Gabrielle (Augier)/Acte III
ACTE TROISIÈME
Scène première
Expliquez-vous ici… Nous sommes sans témoins,
À moins que ces fauteuils n’écoutent dans leurs coins.
Vous croyez qu’on ne peut m’entendre ?
Si vous ne hurlez pas pourtant outre mesure.
Est-ce votre projet ?
Quoi ?
De hurler un peu.
Vous badinez a tort ; ceci n’est pas un jeu.
Croyez-vous ?
Quand votre inconséquence ici me déshonore ?
Me prenez-vous… ?
On va s’étonner de vos cris.
C’est bon.
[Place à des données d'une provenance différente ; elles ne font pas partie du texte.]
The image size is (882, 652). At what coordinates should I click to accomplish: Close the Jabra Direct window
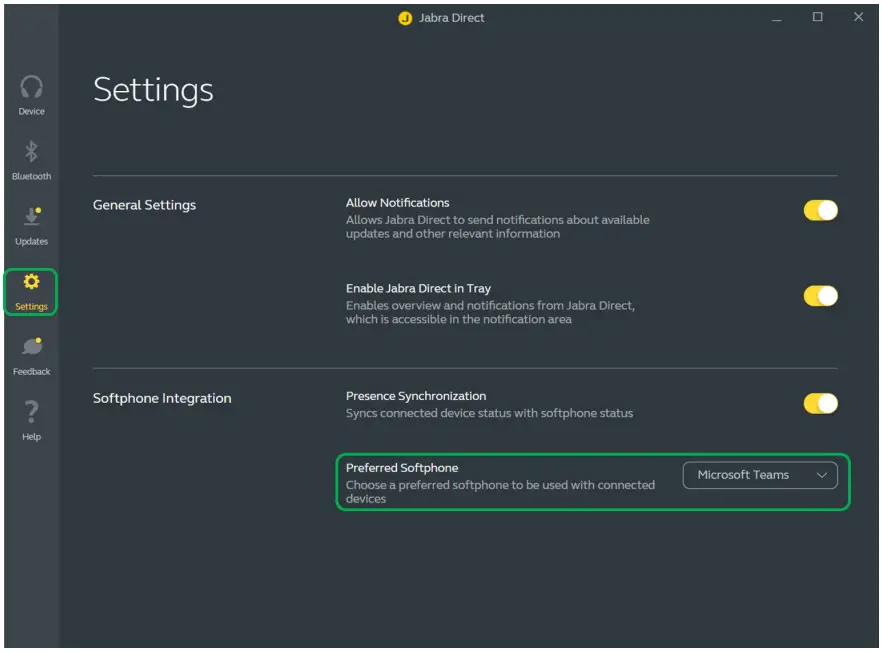coord(858,17)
Me prenez-vous pour un de ces maris,
De ces porte-bandeaux sourds et paralytiques
Dont on se cache moins que de ses domestiques ?
Je ne vous comprends pas.
Madame ; mais sachez qu’il ne m’échappe rien ;
Que j’ai parfaitement vu vos yeux en coulisse
Chercher effrontément ceux de votre complice ;
Que je n’ai pas été dupe de la façon
Dont vous jetez des fleurs à ce joli garçon ;
Qu’il n’a pas compris seul les sourdes épigrammes
Dont vous m’assassiniez à la façon des femmes,
Et qu’enfin… Qu’avez-vous à répondre ?
De grâce.
Madame ! vous craignez l’éclat de votre honte !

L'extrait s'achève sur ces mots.